(Collected data entries)
Start of Block

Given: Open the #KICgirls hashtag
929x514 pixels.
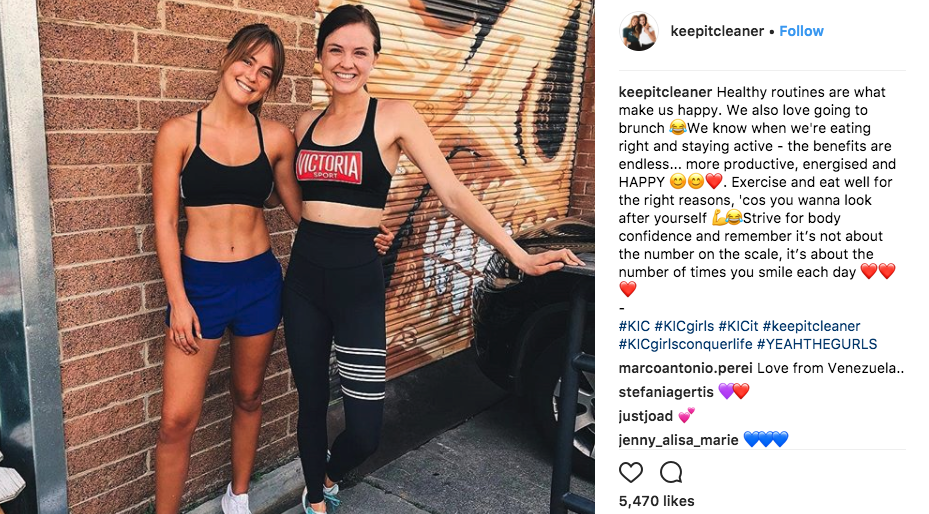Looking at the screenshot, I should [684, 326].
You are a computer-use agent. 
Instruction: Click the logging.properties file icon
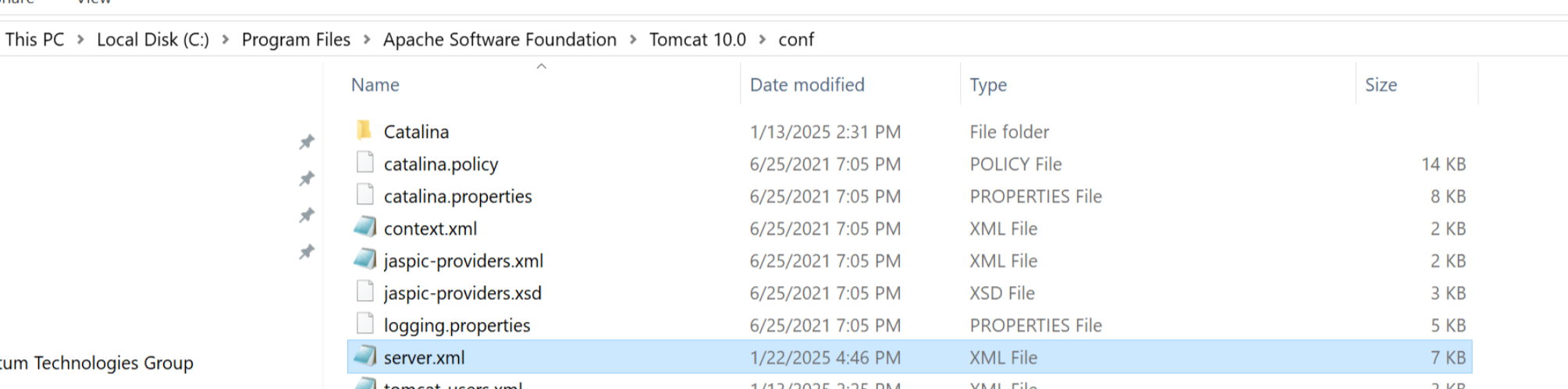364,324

End of Block

* **WHAT THE TASK REQUIRES**
Repeat the entries above exactly and skip the images.

* **TASK RESPONSE**
Given: Open the #KICgirls hashtag
929x514 pixels.
Looking at the screenshot, I should [684, 326].
You are a computer-use agent. 
Instruction: Click the logging.properties file icon
364,324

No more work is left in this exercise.